So for those with SBO type diagnosises (lipomeningocele etc). How many of you or your children retethered? How long after your surgery?

She was detethered at 3 months old and started having definite symptoms again around when she was 19 months old. She's scheduled for surgery in November, and her surgeries will be 20 months apart. Her symptoms have been getting progressively worse since the summer. The first change was her constipation got very severe.

I was detethered at 9 and then by my teenage years they suspected I was tethered again. I have not had surgery for retethering yet. For about 15 years it was stable, but then over the past 18 months I have had progression in my symptoms. The surgeons all feels that right now the risks of having another surgery outweigh the potential benefits, so I am deferring surgery. So for me, none of the poll options fit. I am retethered, but surgery is not advised (different from not being needed).

I've had three detetherings, but each time for a different lesion. Currently retethered and deferring surgery (needed but risks outweigh potential benefits).

Stupid question - what are the risks of a second detethering? Or what makes it so much more intense than a first surgery?

Lifeisgood - sorry about the poll choices :(. It just seems like a ton of peeps on the board are having tethering issues.

Seth had his first surgery 2 years ago when he was almost 13. He has been retethered for several months. I'm suspecting he might need surgery since his urologic status has deteriorated so much.

Second detethers are risky because they have to deal with the scar tissue from the first surgery and because they normally have to get more aggressive to try to avoid a subsequent retether.

No worries N3rdchik! It is totally okay! I just wanted to clarify. :)
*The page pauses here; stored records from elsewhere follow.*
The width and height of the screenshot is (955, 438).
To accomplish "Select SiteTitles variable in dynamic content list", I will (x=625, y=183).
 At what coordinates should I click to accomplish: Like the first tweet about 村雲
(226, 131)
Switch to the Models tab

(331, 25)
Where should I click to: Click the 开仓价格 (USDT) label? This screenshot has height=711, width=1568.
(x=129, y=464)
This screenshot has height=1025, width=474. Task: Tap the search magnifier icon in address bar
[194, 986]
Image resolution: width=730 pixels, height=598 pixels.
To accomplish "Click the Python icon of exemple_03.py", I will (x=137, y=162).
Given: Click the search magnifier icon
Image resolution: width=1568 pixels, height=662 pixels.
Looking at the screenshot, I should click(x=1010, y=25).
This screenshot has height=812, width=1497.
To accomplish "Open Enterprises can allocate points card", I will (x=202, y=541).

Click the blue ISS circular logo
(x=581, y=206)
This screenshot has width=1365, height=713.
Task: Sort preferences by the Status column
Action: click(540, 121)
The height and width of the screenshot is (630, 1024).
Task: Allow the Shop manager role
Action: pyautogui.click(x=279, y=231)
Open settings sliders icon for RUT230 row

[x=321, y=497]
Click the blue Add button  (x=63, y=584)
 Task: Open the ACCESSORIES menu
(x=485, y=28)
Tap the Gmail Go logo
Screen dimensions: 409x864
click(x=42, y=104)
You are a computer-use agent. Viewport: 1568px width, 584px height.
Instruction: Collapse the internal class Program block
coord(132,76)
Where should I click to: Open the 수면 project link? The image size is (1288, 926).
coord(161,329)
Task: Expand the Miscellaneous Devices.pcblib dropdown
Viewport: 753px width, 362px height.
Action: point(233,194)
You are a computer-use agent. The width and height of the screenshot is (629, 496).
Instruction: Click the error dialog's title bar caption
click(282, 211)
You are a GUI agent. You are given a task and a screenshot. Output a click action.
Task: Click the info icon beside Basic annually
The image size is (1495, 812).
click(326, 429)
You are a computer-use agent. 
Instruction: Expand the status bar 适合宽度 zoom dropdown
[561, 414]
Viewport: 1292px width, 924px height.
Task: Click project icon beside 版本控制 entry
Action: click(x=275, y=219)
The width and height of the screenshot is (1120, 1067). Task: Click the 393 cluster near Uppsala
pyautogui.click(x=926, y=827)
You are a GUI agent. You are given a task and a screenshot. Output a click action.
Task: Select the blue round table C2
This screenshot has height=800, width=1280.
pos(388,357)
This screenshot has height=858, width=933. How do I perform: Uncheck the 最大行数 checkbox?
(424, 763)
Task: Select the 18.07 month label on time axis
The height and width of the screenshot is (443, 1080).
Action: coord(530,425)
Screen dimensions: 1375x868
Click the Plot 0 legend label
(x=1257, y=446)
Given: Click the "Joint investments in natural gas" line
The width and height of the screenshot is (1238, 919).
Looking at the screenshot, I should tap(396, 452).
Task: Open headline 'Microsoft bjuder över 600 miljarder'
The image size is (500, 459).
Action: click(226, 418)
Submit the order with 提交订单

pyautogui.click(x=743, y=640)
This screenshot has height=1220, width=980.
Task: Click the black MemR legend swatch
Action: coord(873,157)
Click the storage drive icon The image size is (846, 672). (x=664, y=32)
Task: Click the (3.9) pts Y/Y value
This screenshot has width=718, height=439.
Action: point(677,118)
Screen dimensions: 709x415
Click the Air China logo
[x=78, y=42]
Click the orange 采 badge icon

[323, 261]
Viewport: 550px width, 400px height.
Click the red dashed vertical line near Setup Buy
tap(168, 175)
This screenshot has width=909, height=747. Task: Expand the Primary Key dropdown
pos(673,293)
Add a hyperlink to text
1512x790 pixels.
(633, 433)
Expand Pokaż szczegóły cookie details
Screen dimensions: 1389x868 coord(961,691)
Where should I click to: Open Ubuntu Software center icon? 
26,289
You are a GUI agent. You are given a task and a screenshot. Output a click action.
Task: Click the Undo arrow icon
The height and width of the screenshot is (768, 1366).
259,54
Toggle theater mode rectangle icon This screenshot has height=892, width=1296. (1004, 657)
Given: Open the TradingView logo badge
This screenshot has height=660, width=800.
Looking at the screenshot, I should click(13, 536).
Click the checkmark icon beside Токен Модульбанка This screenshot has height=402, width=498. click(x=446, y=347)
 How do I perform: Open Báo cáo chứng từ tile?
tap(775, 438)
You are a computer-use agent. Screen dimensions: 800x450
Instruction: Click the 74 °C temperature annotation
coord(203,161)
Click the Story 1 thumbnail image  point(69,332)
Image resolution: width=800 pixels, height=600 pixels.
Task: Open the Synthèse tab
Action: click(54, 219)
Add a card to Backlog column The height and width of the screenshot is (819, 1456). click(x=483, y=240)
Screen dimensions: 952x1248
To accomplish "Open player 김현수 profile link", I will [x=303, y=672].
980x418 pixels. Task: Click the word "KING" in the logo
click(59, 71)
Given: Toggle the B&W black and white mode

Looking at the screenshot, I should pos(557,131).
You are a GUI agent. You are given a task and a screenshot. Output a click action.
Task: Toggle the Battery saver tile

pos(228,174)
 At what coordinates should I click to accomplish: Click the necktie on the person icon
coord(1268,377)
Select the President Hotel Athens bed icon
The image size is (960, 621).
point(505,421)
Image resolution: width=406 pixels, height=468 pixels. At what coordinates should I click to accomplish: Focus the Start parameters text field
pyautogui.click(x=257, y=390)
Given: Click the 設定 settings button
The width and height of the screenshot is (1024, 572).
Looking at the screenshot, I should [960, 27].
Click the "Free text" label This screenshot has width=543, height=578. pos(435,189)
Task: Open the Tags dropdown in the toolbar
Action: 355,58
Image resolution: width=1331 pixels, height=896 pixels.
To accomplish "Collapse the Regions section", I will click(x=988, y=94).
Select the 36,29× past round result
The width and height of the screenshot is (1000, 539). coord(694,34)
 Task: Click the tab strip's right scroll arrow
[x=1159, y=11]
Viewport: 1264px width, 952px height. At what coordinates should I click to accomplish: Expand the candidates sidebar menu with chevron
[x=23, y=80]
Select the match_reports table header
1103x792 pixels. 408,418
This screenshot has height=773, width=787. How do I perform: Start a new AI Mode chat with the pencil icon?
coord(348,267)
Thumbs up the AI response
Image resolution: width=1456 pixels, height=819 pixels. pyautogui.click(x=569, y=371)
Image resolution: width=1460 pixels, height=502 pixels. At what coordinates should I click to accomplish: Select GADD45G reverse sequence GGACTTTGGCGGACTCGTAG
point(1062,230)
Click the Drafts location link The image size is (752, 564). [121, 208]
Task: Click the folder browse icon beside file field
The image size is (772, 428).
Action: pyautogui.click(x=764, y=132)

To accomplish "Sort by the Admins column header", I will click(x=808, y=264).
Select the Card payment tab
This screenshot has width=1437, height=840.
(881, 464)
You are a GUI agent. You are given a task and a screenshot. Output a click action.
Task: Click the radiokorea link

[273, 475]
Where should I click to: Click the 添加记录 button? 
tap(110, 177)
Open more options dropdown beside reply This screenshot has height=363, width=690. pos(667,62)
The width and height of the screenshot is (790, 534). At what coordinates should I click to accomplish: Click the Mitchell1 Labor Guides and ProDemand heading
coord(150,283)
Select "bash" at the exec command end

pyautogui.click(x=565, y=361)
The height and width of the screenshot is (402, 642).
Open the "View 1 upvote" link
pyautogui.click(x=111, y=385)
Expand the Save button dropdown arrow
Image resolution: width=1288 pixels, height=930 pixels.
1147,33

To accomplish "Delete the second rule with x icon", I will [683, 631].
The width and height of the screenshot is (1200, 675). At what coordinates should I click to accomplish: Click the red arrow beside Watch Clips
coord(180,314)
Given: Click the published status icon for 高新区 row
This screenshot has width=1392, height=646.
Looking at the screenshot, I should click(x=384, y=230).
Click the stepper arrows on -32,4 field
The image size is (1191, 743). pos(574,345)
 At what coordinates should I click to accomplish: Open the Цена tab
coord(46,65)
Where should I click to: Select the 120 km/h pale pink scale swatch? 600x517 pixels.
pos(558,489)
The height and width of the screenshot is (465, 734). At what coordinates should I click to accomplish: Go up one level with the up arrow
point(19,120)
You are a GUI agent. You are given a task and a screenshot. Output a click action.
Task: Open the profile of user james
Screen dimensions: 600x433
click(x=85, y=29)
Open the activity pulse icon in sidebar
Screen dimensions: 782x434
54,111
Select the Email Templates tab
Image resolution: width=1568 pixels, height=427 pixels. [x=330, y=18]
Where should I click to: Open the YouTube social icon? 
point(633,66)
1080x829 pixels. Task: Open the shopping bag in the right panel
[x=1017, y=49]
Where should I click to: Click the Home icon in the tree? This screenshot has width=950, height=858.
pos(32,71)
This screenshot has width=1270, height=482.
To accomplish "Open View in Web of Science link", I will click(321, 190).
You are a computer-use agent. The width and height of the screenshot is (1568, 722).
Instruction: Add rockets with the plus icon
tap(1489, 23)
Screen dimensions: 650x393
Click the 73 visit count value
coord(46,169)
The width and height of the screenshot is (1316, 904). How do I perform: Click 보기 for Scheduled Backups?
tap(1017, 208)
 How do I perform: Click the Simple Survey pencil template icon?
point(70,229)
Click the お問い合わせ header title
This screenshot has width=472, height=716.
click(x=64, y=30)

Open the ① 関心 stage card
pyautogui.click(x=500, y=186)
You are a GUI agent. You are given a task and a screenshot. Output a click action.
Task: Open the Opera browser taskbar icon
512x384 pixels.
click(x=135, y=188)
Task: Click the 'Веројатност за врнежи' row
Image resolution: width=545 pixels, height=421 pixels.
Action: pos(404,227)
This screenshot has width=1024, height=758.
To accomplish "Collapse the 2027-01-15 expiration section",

Nicole is right on about why it is risky. My neurosurgeon also said that it is really hard to distinguish between the scar tissue, nerve tissue and the lipoma once a retethering has occured. I am not sure if there are differences in risks between kids and adults. I am starting to get the sense (through reading this board) that neurosurgeons are more aggressive with treating kids and more conservative for treating adults. Maybe because it is harder for adults to heal? Or perhaps because we have stopped growing (height wise, not wide wise ;) ) and we are less likely to have the marked increase in symptoms that kids are? I am not quite sure.